> _PASSAGE EXTRAIT_
------------------------------
Canada/Ukraine : une histoire sombre sciemment dissimulée (par Robin Philpot) par André LACROIX

Canada/Ukraine : une histoire sombre sciemment dissimulée (par Robin Philpot) par André LACROIX

On se souvient de l’ovation que le Parlement canadien avait réservée en septembre 2023 à Yaroslav Hunka présenté comme un « héros ukrainien » – en réalité un vétéran ukrainien nazi ayant combattu dans la Schutzstaffel. Ce n’était, hélas, pas un cas isolé, comme en témoigne cet article publié le 20/11/2024 dans « L’Aut’journal » sous la plume du journaliste et essayiste québécois Robin Philpot. C’est avec son aimable autorisation que nous reproduisons ici cet article.
------------------------------
> _DOCUMENTS DE RÉFÉRENCE_
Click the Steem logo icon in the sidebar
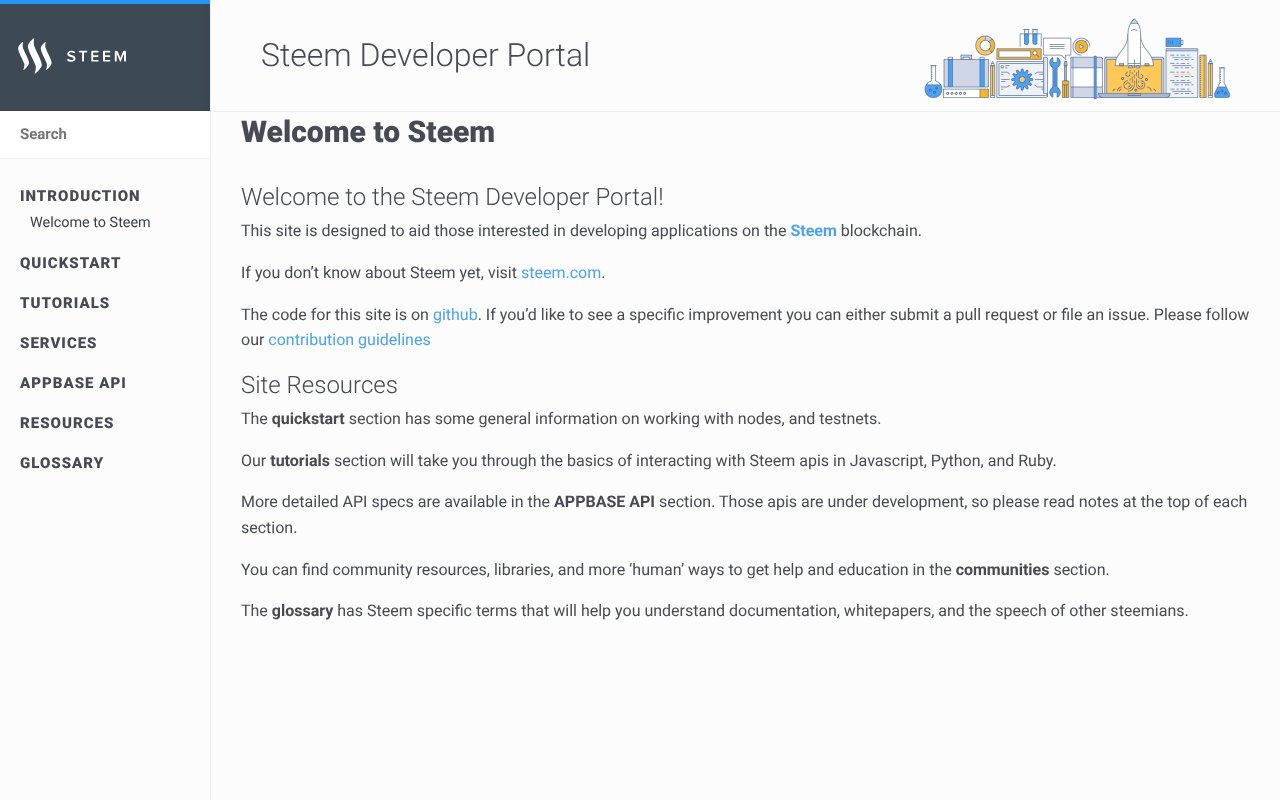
------------------------------
> _ACTIONS DEMANDÉES_
1. Veuillez donner tel quel le passage de l'article sur le Canada et l'Ukraine, de « On se souvient » à « ici cet article. ».
2. Rédigez la suite de l'article sur le Canada et l'Ukraine à partir de sa dernière phrase.

> _RÉSULTATS DE L'EXERCICE_
1.
On se souvient de l’ovation que le Parlement canadien avait réservée en septembre 2023 à Yaroslav Hunka présenté comme un « héros ukrainien » – en réalité un vétéran ukrainien nazi ayant combattu dans la Schutzstaffel. Ce n’était, hélas, pas un cas isolé, comme en témoigne cet article publié le 20/11/2024 dans « L’Aut’journal » sous la plume du journaliste et essayiste québécois Robin Philpot. C’est avec son aimable autorisation que nous reproduisons ici cet article.

2.
URL : Canada/Ukraine : une histoire sombre sciemment dissimulée | L’aut’journal

Quelques jours avant le jour du Souvenir, le 11 novembre 2024, le gouvernement du Canada a annoncé qu’il ne rendrait pas publique la partie d’un rapport produit par la Commission d’enquête sur les criminels de guerre au Canada (Commission Deschênes) qui nomme 900 Canadiens accusés de crimes de guerre commis pour le compte des nazis. Le Canada les a admis après la Seconde Guerre mondiale, y compris beaucoup d’ex-membres du Waffen SS Galicien (ukrainien).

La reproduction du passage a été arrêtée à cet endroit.